Trash Mountain by Kelton Sears

Trash Mountain by Kelton Sears is a contemporary webcomic series presented in long GIF format. It seems to be surrounding the mental and spiritual journey of environmental loss, and its consequences.

This was easily the most abstract and strange comic I have read from this class so far. I think it cleverly utilizes the modern technology that older comics didn't have access to such as the moving image format and the use of audio tracks on the website to provide a really immersive and unique experience. The main character, having lost his natural home to construction and urbanization workers, retreats to the deep woods in his rawest form and experiences new society.

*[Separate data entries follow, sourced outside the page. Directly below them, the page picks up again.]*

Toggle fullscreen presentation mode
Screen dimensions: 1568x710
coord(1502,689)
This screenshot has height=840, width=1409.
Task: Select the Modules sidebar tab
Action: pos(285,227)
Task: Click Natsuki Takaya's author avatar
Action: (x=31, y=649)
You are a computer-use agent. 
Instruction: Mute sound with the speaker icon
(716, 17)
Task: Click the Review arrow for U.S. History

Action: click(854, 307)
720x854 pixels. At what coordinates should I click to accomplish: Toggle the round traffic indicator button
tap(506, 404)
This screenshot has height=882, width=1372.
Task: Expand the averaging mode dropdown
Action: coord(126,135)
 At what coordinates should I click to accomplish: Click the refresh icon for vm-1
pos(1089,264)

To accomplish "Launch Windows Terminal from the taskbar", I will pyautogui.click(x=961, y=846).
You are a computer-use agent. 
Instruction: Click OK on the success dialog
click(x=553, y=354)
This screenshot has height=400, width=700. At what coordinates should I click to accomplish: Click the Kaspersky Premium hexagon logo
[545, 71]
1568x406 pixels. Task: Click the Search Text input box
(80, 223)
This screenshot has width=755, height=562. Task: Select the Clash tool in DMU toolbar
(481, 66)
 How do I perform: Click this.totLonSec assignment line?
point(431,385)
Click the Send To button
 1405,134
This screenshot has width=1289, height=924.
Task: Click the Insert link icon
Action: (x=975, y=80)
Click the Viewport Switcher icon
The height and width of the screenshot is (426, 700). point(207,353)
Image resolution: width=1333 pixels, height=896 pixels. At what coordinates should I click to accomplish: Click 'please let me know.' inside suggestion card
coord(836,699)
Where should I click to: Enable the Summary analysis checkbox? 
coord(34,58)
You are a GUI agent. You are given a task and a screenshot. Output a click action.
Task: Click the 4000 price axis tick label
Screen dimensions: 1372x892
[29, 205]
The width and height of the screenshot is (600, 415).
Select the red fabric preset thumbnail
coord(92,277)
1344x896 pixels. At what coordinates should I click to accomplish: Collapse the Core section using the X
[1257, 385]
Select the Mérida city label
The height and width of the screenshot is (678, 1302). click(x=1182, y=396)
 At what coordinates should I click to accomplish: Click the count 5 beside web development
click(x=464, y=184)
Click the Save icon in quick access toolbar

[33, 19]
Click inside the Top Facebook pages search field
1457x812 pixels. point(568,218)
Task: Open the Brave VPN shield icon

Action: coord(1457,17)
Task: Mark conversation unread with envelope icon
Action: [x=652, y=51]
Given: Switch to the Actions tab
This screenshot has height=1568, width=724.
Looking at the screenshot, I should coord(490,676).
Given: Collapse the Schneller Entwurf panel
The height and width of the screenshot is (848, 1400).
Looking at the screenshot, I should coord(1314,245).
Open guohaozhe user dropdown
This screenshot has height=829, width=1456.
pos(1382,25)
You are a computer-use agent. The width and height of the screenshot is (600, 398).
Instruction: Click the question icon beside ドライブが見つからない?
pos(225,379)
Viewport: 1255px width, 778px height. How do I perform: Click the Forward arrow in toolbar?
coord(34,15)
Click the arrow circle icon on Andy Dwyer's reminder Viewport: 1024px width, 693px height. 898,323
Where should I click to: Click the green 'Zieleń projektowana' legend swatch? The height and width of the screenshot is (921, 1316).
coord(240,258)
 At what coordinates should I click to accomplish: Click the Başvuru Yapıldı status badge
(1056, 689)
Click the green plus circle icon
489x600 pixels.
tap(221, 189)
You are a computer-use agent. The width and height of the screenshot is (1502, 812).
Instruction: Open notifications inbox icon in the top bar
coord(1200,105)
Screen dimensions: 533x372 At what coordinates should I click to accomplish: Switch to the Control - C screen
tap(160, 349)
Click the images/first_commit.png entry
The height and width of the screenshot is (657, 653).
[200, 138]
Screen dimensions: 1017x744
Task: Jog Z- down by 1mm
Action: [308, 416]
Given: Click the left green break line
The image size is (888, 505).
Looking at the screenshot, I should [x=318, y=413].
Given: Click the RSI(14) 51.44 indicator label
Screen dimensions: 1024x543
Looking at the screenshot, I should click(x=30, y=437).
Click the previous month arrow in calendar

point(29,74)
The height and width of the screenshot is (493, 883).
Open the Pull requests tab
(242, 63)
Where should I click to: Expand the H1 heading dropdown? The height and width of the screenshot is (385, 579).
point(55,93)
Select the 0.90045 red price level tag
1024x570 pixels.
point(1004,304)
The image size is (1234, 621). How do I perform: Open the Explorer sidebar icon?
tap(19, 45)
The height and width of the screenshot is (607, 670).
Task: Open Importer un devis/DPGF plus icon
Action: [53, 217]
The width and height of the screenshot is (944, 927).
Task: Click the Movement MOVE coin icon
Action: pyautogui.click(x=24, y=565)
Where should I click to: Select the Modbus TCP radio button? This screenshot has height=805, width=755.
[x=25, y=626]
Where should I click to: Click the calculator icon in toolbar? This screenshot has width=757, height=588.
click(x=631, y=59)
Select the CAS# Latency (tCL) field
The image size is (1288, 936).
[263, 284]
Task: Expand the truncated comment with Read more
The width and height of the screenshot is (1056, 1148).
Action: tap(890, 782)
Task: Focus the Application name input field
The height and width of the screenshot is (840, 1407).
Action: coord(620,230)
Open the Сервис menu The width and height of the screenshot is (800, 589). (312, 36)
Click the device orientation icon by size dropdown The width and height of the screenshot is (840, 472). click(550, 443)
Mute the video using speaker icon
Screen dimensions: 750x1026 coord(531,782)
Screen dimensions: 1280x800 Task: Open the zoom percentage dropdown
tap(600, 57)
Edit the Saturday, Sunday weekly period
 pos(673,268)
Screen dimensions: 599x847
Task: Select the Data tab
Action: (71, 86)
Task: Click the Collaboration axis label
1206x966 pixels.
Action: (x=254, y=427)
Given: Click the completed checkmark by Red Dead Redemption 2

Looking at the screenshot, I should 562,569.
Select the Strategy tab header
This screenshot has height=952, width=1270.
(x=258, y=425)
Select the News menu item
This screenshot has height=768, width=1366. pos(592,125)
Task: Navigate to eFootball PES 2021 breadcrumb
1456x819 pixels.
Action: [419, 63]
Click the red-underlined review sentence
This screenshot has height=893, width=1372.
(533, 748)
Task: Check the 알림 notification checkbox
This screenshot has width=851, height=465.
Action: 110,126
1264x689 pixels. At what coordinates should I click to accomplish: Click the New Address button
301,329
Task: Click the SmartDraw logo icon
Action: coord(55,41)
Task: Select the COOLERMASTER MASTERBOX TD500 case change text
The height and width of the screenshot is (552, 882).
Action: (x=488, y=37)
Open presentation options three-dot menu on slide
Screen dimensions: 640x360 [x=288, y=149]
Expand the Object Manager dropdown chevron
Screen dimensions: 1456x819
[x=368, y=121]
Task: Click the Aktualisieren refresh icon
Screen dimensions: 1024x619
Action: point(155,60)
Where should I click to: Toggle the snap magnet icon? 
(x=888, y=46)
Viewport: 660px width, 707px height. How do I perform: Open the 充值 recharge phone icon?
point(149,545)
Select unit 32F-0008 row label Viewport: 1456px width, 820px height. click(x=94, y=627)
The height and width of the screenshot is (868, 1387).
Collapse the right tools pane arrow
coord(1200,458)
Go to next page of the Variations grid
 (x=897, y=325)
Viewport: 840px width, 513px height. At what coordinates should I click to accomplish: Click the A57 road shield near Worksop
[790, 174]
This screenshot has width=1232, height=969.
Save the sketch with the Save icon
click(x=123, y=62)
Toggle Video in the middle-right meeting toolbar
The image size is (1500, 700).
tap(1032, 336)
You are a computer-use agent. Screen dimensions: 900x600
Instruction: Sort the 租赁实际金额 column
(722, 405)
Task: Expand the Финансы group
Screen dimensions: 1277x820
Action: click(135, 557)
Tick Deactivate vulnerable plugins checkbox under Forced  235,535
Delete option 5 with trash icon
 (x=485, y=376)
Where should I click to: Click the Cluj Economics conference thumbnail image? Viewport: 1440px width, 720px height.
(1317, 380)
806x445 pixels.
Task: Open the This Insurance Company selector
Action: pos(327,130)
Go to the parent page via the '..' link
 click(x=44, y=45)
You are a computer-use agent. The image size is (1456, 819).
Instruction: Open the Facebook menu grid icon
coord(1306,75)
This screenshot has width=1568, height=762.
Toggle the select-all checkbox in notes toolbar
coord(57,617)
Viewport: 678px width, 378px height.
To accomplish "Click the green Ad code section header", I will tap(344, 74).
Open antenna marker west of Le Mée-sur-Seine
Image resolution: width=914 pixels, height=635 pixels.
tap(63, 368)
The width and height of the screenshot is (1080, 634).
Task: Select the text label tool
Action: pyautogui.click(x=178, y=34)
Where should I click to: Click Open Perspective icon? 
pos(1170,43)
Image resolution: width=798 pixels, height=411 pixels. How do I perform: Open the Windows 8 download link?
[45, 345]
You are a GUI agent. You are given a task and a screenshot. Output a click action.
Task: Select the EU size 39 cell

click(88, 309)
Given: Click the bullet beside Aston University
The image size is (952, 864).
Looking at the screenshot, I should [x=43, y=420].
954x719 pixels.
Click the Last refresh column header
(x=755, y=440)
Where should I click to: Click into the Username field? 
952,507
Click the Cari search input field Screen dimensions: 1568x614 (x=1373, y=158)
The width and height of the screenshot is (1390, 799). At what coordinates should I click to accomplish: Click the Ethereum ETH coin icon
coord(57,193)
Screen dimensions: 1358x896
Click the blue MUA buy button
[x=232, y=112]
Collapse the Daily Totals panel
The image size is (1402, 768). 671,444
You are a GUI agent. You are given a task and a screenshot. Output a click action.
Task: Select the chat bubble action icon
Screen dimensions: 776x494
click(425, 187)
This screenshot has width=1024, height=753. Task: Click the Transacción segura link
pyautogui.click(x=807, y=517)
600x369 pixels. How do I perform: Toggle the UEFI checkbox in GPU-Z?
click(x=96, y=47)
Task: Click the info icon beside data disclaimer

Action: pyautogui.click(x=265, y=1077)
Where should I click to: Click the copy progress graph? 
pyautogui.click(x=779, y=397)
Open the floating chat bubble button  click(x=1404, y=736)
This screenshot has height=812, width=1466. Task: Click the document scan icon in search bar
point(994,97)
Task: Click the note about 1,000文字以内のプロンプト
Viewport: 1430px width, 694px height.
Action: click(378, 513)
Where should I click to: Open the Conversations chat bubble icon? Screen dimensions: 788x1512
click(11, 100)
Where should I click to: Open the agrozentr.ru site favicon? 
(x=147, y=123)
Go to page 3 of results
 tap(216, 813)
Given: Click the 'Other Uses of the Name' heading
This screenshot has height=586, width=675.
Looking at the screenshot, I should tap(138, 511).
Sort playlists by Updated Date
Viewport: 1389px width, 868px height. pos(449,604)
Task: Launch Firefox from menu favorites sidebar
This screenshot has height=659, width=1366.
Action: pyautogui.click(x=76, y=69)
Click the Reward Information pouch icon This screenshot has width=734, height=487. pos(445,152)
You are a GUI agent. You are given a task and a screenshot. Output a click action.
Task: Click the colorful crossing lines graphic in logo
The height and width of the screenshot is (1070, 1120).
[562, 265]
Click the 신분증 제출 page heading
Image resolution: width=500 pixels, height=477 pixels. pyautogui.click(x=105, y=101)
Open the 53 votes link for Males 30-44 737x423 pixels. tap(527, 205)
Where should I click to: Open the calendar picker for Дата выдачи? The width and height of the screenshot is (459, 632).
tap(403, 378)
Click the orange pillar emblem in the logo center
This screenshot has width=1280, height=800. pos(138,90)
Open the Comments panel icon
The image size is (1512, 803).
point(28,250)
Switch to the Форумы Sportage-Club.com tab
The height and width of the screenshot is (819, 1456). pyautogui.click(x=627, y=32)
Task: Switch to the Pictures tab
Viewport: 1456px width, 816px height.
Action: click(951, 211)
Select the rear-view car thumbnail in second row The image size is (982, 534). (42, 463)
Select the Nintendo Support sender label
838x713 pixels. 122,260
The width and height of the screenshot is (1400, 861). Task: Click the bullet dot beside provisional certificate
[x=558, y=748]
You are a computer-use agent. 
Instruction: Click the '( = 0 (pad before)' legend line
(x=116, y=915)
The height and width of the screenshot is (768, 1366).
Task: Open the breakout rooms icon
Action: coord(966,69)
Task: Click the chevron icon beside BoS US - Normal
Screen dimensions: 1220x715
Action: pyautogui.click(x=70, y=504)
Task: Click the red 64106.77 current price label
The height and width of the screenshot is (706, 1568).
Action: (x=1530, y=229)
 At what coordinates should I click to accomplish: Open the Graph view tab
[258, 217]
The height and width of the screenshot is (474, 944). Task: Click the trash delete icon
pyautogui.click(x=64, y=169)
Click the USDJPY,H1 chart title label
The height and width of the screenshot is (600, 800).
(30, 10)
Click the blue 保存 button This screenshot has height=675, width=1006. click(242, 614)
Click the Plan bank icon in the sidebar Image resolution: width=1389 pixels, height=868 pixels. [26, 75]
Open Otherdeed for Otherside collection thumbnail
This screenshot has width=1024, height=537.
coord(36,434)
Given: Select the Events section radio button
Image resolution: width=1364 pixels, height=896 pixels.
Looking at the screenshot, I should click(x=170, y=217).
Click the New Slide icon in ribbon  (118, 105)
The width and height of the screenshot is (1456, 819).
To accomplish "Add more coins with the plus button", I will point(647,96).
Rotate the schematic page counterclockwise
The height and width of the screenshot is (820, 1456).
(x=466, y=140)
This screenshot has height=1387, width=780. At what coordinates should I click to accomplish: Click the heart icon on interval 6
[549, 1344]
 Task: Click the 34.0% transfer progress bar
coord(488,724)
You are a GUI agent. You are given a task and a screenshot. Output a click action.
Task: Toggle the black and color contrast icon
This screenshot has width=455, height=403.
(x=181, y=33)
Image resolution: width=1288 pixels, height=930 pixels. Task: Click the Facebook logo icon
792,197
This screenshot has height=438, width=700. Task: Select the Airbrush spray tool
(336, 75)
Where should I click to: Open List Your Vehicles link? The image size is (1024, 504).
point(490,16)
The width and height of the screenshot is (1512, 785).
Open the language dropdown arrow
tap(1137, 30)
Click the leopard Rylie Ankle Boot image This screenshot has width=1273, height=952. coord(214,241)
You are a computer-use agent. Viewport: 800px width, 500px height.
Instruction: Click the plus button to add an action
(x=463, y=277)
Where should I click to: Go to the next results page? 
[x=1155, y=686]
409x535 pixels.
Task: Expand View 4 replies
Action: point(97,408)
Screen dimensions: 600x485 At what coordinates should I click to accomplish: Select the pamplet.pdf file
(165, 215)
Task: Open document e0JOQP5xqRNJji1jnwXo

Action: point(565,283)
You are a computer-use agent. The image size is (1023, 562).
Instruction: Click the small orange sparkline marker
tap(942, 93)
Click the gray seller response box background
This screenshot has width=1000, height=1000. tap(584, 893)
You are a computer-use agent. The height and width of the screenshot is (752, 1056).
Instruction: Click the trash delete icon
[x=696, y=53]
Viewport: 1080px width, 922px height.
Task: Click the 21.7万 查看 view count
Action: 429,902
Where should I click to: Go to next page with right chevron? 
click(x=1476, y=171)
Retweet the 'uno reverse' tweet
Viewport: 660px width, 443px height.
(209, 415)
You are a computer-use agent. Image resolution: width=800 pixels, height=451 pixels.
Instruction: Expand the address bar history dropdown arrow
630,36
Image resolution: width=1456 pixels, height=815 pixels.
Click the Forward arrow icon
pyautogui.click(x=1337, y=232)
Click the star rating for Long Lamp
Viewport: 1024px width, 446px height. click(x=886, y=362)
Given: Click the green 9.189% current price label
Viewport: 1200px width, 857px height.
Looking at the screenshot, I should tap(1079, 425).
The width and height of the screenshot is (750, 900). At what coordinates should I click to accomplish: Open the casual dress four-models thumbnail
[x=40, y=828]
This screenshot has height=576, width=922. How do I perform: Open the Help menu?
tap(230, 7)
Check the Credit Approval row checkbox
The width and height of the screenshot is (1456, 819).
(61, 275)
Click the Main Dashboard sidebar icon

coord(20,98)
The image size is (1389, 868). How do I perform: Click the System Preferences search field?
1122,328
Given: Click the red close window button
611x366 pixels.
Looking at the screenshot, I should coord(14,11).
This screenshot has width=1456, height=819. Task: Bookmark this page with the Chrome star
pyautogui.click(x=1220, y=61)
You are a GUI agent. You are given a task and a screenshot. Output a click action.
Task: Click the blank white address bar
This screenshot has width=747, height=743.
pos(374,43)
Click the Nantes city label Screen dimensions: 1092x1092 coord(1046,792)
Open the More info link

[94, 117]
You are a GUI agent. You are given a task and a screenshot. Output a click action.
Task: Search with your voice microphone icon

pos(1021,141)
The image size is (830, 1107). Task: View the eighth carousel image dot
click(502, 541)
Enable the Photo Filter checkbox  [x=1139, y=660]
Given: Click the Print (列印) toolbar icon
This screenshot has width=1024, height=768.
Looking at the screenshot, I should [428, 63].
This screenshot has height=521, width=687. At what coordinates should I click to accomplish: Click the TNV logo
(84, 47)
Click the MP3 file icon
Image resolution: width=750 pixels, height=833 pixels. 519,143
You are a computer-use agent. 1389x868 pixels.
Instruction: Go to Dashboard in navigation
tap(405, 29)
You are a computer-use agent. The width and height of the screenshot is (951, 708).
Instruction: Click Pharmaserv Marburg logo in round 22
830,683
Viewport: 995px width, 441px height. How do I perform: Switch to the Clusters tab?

I believe this is a story about how society impedes on the natural form of living. You can see it right at the beginning when the character smashes his phone for waking him up with an alarm, and you can see its a persistent problem because its not the first phone he's smashed to pieces. Then, when the construction workers tear his home and the surrounding flora apart and replace it with sludge pipelines, tainting and destroying the natural habitat, the main character flees, climbing up and down a mountain, and removing all of his clothes, his last remnant of society, baring himself to the raw of the nature, and meets new society in the mountain. Lastly, you get a glimpse of the result of the urbanization. A city, flagrant in phallic imagery and technology, and most importantly, garbage and sludge and gray sickly skies.

It's a really strange webcomic, but upon further inspection, there's a really dire situation Kelton Sears addresses that he abstracts into pure feeling rather than the traditional logical approach, and while I struggled to catch on the first time, I can really appreciate the method and making the most out of contemporary resources to make his point come across.